Operating six plants in BC with a total annual production capacity in excess of 1 million tonnes, Pinnacle are currently the largest pellet producer in Canada. McCurdy noted that historically, pellet mills provided an ideal solution to an environmental issue of sawmill residuals. Many plants are sited in close proximity and in partnership with sawmills. Now that this “white gold” is all but spoken for as shown by Shields, additional sources such as logging residues are going to be needed.

– What is the shelf life of the remaining Beetle kill? What do we do in the mix forest? What do we do with the remaining forest when the old model of economics of whole log does not work?, McCurdy asked acknowledging that it is a complicated issue with many stakeholders.

– It will require change, by all of us, to ensure that we optimize all of the fiber from our forests, ended McCurdy.

“Use it or lose it”

– We have 12 million m3 of wood a year available in Ontario and would like to see more pellet production, pitched Ralph Spaans, Business Developer with the Ontario Ministry of Natural Resources, breaking the “agree to disagree” deadlock in the BC fibre supply discussions using Rentech’s Atikokan and Wawa pellet plant investments as examples.

From New Brunswick (NB) a Province on the far eastern side of Canada, Jonathan Levesque, VP Marketing & Development for Group Savoie shared fibre supply nuances from NB.

Apart from the obvious difference in geographical size – NB has a total land area of 7.2 million hectares (ha), which is almost a half million ha less than what BC has in protected forests – there is also a significant difference in ownership structure. In BC around 95 percent of the 55 million ha forest estate is under public ownership whereas in NB roughly 47 percent of the 6.1 million ha forest estate is under private ownership.

– The 1982 Crown Land Act has a best use principal such as job creation and product diversification when allocating unused volume. This includes a “use it or lose it” clause as Crown allocation can be revoked if its not used within 12 months, explained Levesque.

Group Savoie are a vertically integrated wood products company with four production sites in NB including a 70 000 tonne-per-annum pellet plant in St-Quentin. As a whole Group Savoie processes over a half million m3 of roundwood per annum to produce products as diverse as hardwood chips and lumber, flooring, kitchen cabinet components, pallets and pallet components, tonewood (for guitars) as well as briquettes and pellets from the residues generated within the Group.

– Roughly 75 percent of our annual fibre need is guaranteed through a Crown sub-license.
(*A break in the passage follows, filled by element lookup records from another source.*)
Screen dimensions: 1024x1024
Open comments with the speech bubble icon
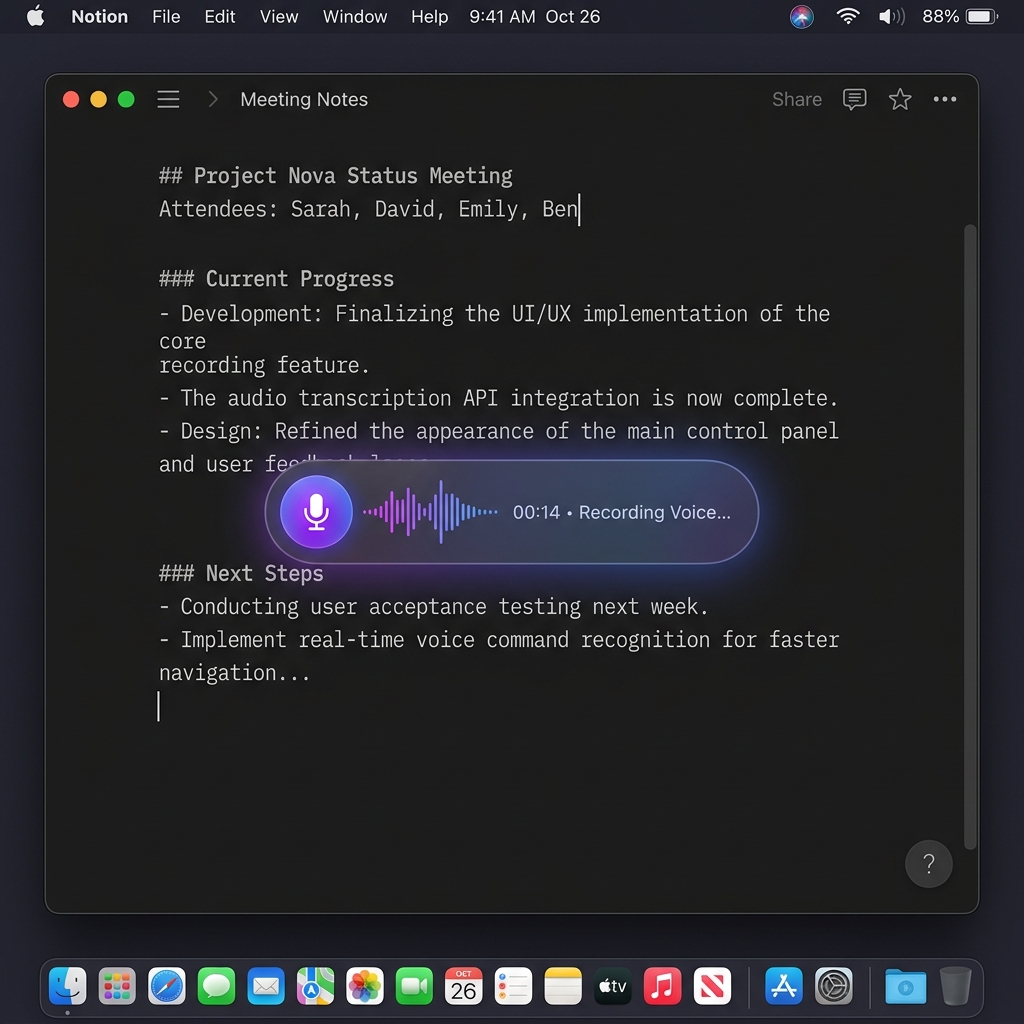(854, 99)
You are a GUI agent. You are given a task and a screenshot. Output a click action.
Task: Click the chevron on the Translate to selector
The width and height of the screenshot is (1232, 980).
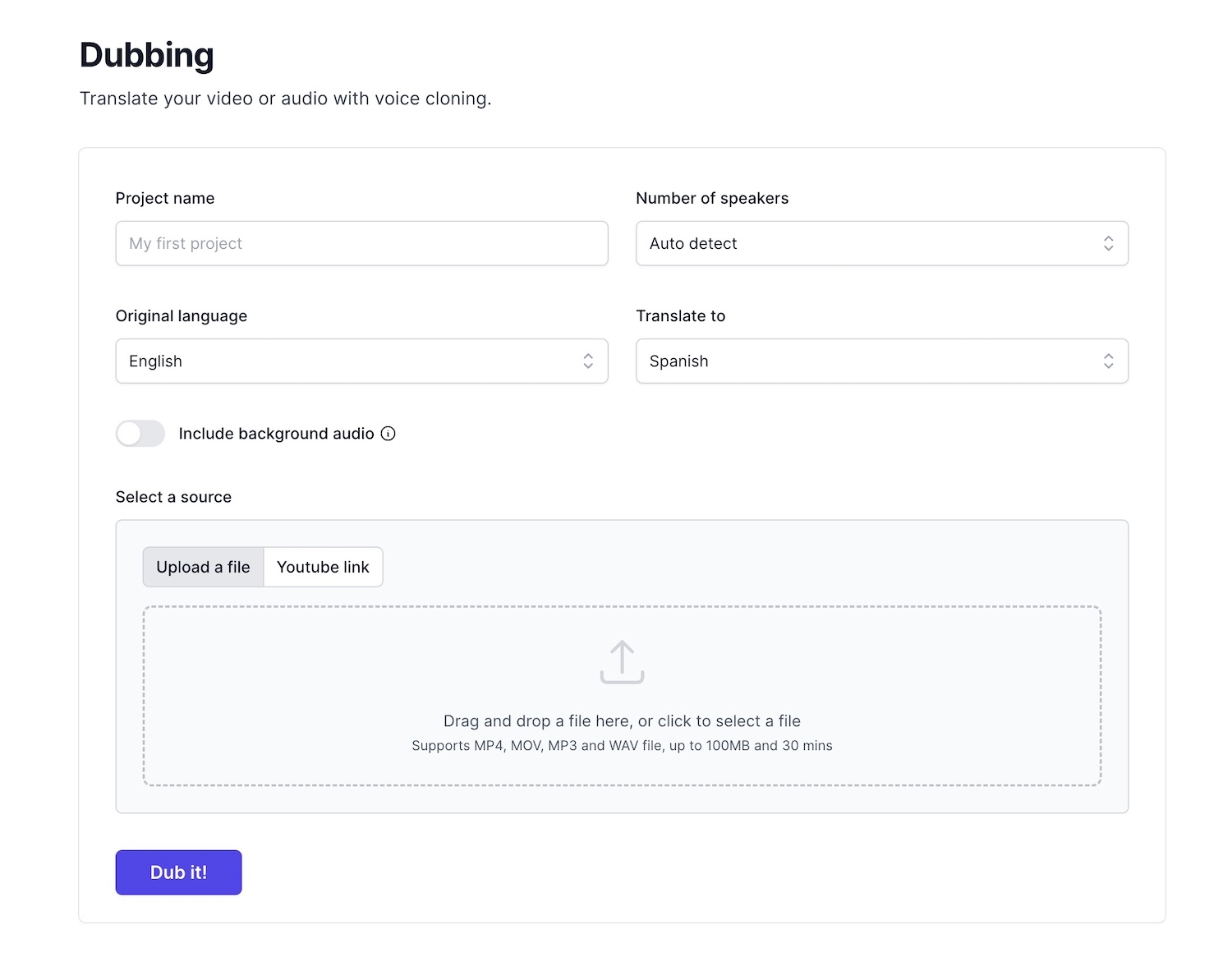1109,361
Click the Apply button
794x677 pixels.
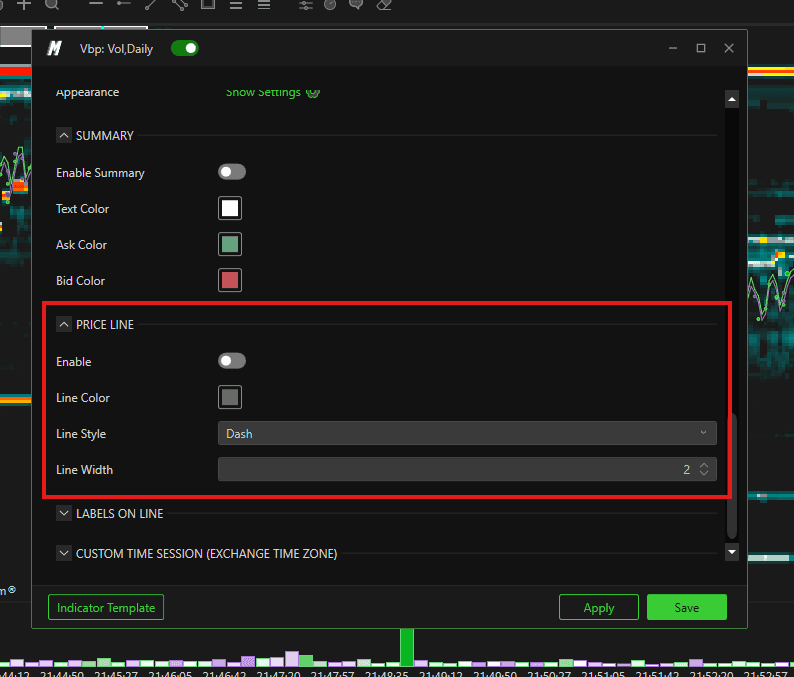[599, 607]
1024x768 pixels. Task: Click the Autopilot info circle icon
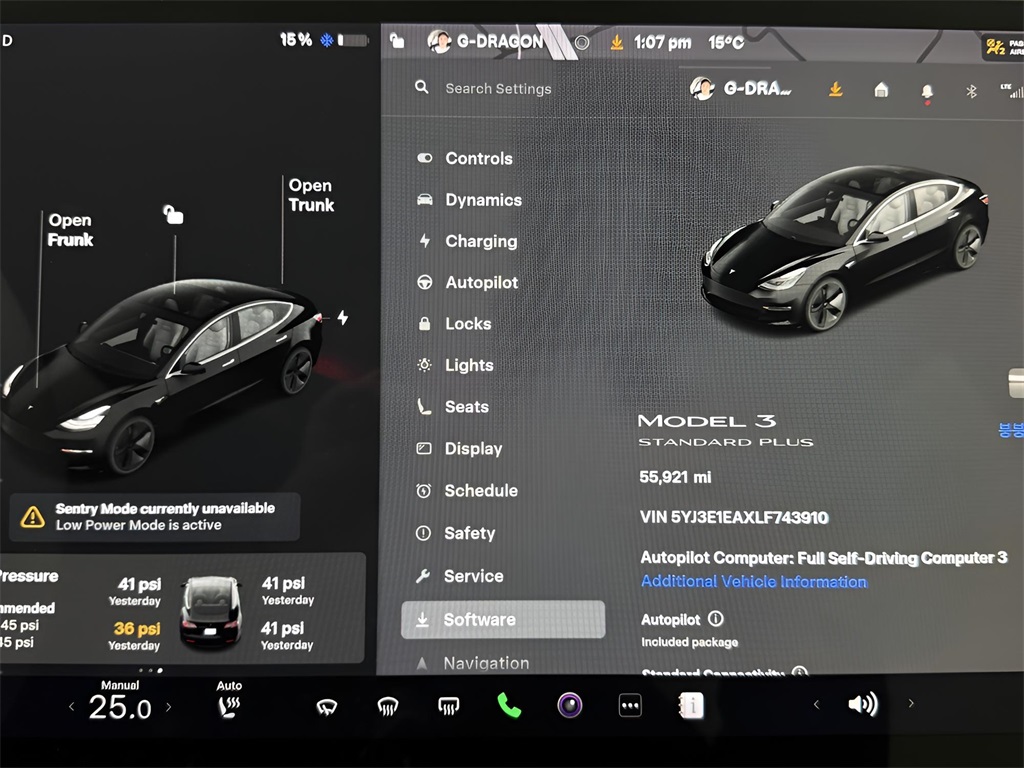[x=715, y=619]
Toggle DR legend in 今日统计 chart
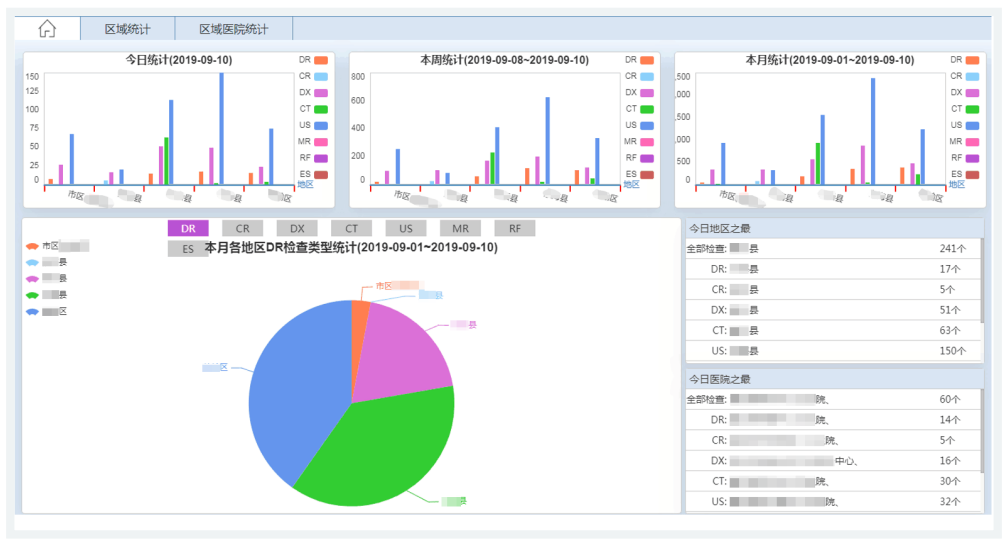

This enables us to work to long-term contracts with customers as well as plan for future growth and make investments into production expansion or product diversification like pellets, said Levesque.

The system isn’t perfect. According to Levesque the stumpage rates are one of the highest in Canada and based on “fair market value” with the definition of “fair” varying between the government and industry.

– The “use it or lose it” clause is a double-edged sword. It forces everyone on the supply chain to be efficient which is good but it can also be a real challenge to fulfill when wood product markets are slow. The allocation of unused volume itself can get a bit too political as sometimes the best use principal doesn’t seem to apply, concluded Levesque.

WPAC 2015 is to be held the beginning of November in Halifax, Nova Scotia (NS).